Description
This hearty Slow Cooker Beef Stew features tender chunks of chuck roast, savory vegetables, and a rich, flavorful broth slow-cooked to perfection. Enhanced with red wine, tomato paste, and herbs, this comforting stew is ideal for a nourishing family meal.
Ingredients
Scale
Meat and Oil
- 3 pounds chuck roast, cut into 1-inch pieces
- 1 Tablespoon olive oil
Vegetables
- 1 yellow onion, cut into small chunks
- 4 large carrots, cut into 1-inch chunks
- 1 pound Yukon potatoes, cut into 1/2-inch cubes
- 5 cloves garlic, minced
Liquids and Sauces
- 1 1/2 cups beef broth
- 1 cup dry red wine (or substitute beef broth)
- 1/4 cup tomato paste
- 1 Tablespoon Worcestershire sauce
Seasonings and Thickener
- 1 teaspoon salt
- 1 teaspoon dried thyme
- Salt and freshly ground black pepper, to taste
- 1/4 cup flour
Instructions
- Brown the beef: Heat 1 tablespoon olive oil in a large skillet over medium-high heat. Season the beef pieces with salt and pepper. Brown the beef in batches, searing each side well to develop a rich crust. This step locks in flavor and improves the stew’s depth.
- Transfer beef to slow cooker: Once browned, transfer all beef pieces from the skillet directly into the slow cooker bowl, leaving behind any excess oil.
- Sauté onions: Add the chopped yellow onions to the same skillet. Cook over medium heat for 3-4 minutes, stirring occasionally, then continue cooking for an additional 3 minutes until softened and translucent. Transfer cooked onions to the slow cooker.
- Add vegetables and liquids: Into the slow cooker, add the chopped carrots, Yukon potatoes, beef broth, tomato paste, red wine (or beef broth), dried thyme, minced garlic, Worcestershire sauce, and 1 teaspoon salt. Stir everything well to combine all ingredients evenly.
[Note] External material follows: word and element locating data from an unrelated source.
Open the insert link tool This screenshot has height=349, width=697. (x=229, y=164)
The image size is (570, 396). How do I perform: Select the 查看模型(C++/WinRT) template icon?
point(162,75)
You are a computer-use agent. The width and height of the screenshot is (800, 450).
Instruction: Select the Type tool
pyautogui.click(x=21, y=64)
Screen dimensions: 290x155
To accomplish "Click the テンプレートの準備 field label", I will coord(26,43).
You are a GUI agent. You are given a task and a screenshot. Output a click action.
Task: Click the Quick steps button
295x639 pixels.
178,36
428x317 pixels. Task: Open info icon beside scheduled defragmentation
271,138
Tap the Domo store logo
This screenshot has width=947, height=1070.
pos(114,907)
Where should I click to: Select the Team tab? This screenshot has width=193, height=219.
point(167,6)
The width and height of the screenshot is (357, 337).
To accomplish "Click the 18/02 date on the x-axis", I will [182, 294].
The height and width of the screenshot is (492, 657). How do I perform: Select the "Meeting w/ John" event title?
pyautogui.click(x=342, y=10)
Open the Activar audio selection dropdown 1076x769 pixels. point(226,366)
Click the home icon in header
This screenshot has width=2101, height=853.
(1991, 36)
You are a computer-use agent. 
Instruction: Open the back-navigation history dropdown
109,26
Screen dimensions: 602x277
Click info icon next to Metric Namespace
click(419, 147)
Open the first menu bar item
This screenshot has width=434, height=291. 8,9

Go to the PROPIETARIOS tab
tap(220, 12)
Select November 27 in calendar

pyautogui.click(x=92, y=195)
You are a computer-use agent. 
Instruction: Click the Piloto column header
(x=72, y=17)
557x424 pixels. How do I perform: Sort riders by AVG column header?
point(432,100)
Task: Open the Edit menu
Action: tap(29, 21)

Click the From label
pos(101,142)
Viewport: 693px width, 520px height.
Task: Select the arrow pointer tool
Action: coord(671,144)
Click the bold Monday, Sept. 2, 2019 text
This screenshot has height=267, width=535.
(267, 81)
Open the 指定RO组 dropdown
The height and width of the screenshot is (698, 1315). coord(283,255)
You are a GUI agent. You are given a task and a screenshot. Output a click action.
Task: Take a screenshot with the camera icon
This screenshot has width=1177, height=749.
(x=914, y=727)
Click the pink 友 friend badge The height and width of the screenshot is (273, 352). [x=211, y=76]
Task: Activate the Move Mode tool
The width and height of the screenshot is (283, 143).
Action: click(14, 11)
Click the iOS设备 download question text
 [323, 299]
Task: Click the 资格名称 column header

- Slow cook: Cover the slow cooker and set to low heat. Cook the stew for 7 hours, allowing the beef to become tender and flavors to meld beautifully.
- Thicken the stew: In a small bowl, whisk together the flour with 1/2 cup of the hot stew broth until smooth. Pour this mixture back into the slow cooker. Stir to incorporate, then cover and cook on high for an additional 20 minutes to thicken the stew to the desired consistency.
Notes
- For a gluten-free version, substitute the all-purpose flour with a gluten-free flour blend or cornstarch slurry.
- If you prefer a non-alcoholic stew, use an equal amount of beef broth instead of red wine.
- Make sure to brown the beef in batches to avoid overcrowding the pan and ensure proper searing.
- Leftovers taste even better the next day as flavors continue to meld.
- Serve with crusty bread or over creamy mashed potatoes for a complete meal.